ラカンSLV翻訳と注釈5:ハイデガーのes(続3)

ラカン読解を期待してこのブログにアクセスする読者諸賢は、私がなかなかラカンに踏み込まないのでイライラしているかもしれない。だが、もう少しご辛抱願いたい。現在なお日本で崇拝されているハイデガー―――偉大でありながらも或る意味で危険な思想家―――に対して、私は批判的なスタンスで言及するのだから、発言に責任を持たなければならないし、それは当たり前のことである。無責任なプロパガンダや、虚偽にもとづくハイデガー擁護をするつもりはまったくない。

まず、『存在と時間』という題名の、特に『存在』という訳語が適切かどうか、というところから考えよう。

さて、『存在と時間』と訳されることの多いハイデガーの著書《Sein und Zeit》を、辻村公一だけが『有と時』と訳している。

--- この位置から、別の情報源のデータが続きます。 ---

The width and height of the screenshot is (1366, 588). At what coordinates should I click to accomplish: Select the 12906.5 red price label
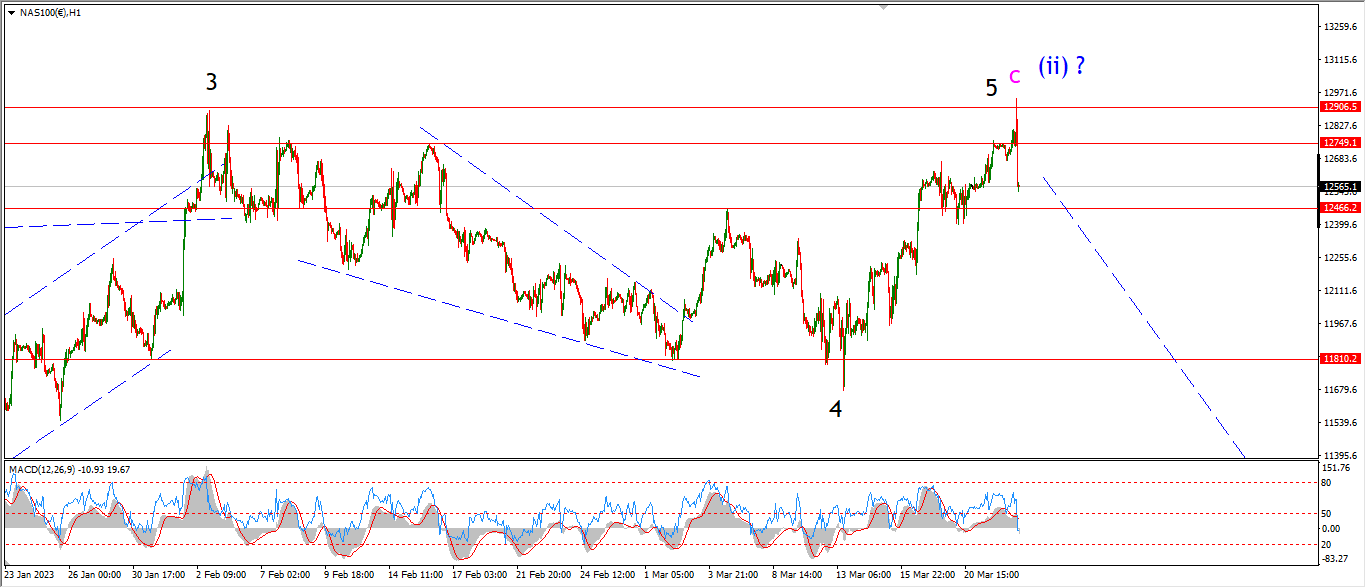point(1340,106)
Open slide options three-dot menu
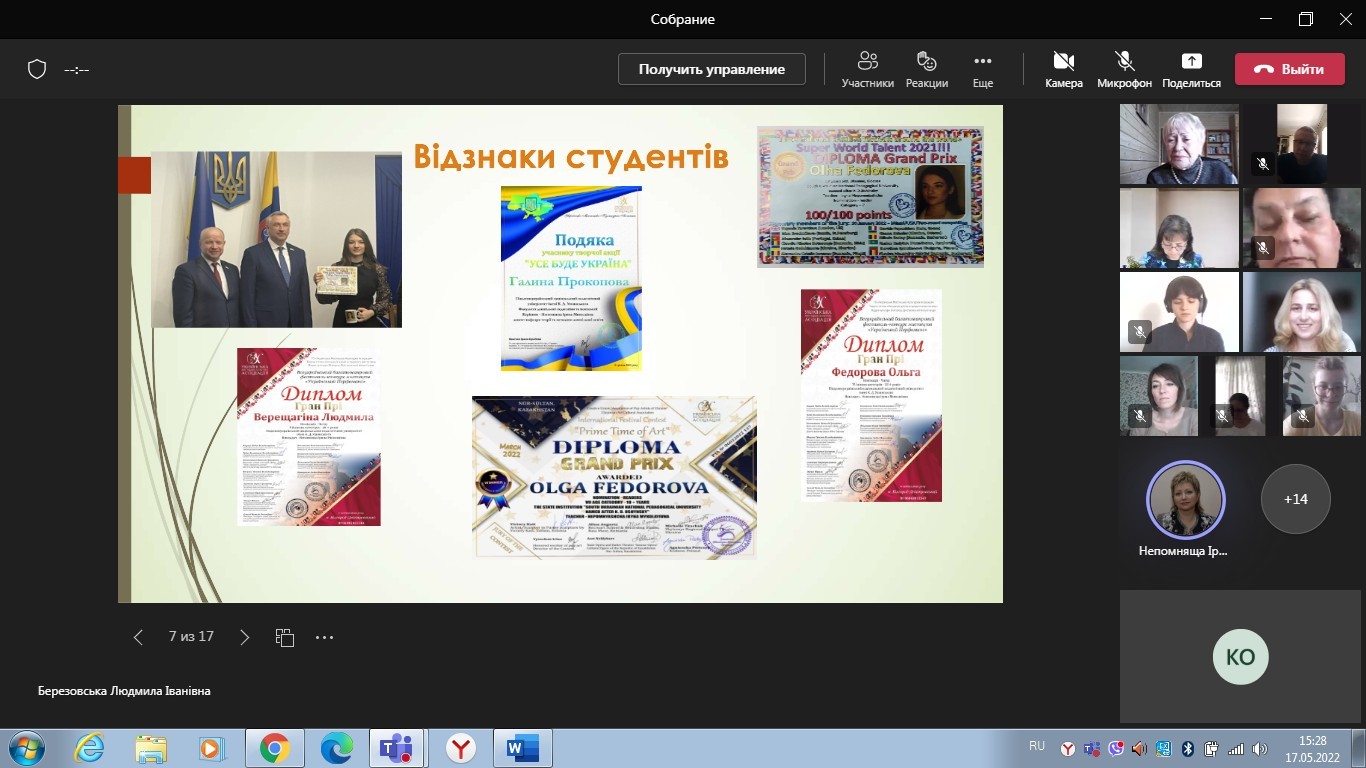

辻村は、「存在」を「ある」、「時間」を「とき」と訳し、題名全体を「あるととき」と訳すのが「一番無難であろう」と、「訳者後記」で語っている。私も後述するように、そう思う。しかし、辻村は、このようなやまとことばの訳では、ことばが「邦訳文の流れのうちに解消されてしまう」とも述べている。つまり、「あるととき」では、訳文がグジャグジャしていて、うっかりすると変な区切り方で読んでしまう恐れがある、ということなのであろう。これまた、もっともなことである。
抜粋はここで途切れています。